### Task objective
Only the lines below starting at the one containing "Open Help for step response" and ending at the one containing "Given: Switch to the Picture Tools Format tab" belong in the answer, each copied exactly.

### Data in this exercise
════

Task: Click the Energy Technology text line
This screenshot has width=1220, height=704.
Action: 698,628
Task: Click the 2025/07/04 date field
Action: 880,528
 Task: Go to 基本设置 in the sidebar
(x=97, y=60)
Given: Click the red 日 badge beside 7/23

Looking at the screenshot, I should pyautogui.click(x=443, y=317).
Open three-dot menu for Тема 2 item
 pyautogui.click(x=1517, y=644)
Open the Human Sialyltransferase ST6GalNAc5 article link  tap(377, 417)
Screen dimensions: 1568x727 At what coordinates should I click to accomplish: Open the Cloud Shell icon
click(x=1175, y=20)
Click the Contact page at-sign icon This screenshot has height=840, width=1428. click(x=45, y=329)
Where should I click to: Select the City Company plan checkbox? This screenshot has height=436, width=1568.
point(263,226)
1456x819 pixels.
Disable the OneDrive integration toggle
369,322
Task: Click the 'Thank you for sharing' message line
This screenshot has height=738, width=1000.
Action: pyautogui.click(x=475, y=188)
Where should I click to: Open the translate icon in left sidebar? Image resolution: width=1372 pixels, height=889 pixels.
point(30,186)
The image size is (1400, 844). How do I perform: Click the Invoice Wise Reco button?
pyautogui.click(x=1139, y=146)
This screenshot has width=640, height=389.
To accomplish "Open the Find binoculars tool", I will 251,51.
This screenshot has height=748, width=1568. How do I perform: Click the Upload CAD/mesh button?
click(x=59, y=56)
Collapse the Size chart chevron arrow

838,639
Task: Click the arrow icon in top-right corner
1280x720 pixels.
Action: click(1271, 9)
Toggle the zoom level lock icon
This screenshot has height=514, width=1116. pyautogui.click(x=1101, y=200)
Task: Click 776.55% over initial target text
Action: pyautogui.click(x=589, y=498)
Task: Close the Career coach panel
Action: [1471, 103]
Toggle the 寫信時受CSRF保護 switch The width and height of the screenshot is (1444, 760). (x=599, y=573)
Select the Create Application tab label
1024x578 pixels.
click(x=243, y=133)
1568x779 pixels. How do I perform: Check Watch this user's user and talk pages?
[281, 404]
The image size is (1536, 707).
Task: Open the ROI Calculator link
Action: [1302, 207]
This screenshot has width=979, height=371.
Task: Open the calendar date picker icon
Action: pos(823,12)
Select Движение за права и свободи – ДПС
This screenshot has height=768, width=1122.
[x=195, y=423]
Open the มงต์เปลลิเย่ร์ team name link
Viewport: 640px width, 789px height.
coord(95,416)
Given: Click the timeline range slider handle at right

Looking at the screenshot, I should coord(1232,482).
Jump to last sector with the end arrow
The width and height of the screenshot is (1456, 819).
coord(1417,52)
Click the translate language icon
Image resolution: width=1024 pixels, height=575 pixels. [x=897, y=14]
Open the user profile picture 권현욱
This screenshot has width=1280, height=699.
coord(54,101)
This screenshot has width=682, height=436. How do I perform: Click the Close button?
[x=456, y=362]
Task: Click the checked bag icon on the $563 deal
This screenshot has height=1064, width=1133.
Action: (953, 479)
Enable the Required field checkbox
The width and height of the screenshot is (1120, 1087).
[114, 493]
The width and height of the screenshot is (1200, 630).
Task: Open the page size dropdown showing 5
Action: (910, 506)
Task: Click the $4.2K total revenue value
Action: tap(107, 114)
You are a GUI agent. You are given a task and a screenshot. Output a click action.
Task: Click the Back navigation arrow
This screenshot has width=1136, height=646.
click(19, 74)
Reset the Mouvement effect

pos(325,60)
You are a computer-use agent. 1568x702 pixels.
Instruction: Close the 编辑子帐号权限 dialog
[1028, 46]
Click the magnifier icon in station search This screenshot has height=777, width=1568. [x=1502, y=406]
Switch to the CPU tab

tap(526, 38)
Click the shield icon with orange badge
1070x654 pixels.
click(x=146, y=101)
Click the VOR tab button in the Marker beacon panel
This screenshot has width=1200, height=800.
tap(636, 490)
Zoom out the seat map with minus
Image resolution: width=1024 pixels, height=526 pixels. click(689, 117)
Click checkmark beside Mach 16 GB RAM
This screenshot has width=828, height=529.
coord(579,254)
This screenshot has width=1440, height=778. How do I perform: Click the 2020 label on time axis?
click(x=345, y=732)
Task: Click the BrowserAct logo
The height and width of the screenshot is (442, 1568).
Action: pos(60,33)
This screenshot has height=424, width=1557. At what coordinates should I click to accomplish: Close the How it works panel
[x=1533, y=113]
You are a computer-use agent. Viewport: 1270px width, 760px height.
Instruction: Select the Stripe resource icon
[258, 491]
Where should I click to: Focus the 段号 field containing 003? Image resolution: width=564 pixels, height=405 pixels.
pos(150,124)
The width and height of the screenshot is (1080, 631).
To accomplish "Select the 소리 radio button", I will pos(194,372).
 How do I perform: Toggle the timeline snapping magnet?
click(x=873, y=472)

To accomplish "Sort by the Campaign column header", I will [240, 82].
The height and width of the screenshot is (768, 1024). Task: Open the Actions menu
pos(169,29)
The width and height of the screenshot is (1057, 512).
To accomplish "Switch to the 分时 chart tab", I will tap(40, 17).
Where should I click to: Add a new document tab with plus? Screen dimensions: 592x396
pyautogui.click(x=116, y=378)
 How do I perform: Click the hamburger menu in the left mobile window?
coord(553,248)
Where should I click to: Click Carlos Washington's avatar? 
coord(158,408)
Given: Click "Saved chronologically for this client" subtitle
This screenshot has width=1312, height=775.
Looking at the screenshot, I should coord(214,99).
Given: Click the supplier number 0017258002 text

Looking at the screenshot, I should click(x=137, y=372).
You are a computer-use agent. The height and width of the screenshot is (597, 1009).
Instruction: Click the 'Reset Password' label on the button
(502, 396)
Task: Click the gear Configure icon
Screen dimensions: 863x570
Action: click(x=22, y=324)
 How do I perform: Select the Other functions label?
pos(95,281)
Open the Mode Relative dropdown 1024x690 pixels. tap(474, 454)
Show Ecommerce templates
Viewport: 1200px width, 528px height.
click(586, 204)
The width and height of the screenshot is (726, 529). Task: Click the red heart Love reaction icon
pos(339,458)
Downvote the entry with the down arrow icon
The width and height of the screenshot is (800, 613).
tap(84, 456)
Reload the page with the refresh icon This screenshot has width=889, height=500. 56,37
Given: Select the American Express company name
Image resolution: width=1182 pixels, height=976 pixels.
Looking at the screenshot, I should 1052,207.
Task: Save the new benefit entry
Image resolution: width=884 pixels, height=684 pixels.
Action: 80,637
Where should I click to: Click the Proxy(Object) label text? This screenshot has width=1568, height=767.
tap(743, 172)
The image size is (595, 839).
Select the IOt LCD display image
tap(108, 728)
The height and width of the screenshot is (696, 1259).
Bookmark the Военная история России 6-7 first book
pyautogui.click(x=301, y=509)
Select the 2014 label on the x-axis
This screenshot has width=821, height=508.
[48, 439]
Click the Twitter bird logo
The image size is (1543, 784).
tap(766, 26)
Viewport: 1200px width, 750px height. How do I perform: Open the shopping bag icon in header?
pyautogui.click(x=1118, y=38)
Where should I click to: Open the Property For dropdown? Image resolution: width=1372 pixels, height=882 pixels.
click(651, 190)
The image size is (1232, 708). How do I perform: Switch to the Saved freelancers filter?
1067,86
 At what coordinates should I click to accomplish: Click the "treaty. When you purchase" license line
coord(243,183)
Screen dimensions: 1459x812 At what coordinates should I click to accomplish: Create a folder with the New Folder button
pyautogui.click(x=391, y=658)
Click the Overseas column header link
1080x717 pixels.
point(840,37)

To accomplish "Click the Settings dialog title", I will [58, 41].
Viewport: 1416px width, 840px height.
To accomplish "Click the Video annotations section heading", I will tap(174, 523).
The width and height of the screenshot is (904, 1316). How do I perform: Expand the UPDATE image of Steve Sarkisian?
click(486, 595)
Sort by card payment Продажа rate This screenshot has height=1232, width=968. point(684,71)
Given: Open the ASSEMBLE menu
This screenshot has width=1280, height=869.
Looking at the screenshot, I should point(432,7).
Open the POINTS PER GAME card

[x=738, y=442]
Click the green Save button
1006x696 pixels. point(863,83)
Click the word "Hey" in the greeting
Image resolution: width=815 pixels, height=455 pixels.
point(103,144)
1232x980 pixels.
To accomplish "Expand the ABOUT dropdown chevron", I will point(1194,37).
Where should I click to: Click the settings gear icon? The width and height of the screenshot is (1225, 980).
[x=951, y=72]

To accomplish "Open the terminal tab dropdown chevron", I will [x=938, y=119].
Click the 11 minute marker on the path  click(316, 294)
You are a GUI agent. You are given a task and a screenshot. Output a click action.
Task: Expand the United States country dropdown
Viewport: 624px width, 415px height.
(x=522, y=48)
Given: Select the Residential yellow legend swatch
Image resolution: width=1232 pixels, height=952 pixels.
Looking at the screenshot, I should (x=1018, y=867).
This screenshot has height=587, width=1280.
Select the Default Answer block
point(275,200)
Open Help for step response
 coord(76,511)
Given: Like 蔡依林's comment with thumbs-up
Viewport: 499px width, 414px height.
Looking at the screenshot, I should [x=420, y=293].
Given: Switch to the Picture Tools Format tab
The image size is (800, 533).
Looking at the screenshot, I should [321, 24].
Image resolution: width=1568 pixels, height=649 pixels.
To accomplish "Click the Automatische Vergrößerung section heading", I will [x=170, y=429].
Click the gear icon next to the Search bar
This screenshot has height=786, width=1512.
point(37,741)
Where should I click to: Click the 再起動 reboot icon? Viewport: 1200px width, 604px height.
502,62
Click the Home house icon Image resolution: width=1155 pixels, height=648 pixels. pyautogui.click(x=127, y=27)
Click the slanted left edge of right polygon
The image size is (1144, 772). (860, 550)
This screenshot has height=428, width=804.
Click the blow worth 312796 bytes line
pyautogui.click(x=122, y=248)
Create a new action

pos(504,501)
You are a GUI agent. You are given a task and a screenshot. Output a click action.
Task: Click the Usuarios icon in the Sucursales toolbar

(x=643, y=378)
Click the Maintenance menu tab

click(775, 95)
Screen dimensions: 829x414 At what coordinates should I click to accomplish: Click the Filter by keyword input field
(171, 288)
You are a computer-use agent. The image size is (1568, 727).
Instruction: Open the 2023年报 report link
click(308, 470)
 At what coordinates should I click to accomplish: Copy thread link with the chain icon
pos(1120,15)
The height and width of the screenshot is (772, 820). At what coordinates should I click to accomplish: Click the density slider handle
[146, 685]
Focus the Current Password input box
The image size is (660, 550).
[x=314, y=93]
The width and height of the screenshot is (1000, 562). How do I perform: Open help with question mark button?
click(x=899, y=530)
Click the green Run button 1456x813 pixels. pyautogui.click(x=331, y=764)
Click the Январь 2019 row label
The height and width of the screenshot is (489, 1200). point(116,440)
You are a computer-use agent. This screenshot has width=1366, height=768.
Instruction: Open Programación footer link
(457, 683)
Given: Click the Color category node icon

════

### Solution for this task
Open Help for step response
 coord(76,511)
Given: Like 蔡依林's comment with thumbs-up
Viewport: 499px width, 414px height.
Looking at the screenshot, I should [x=420, y=293].
Given: Switch to the Picture Tools Format tab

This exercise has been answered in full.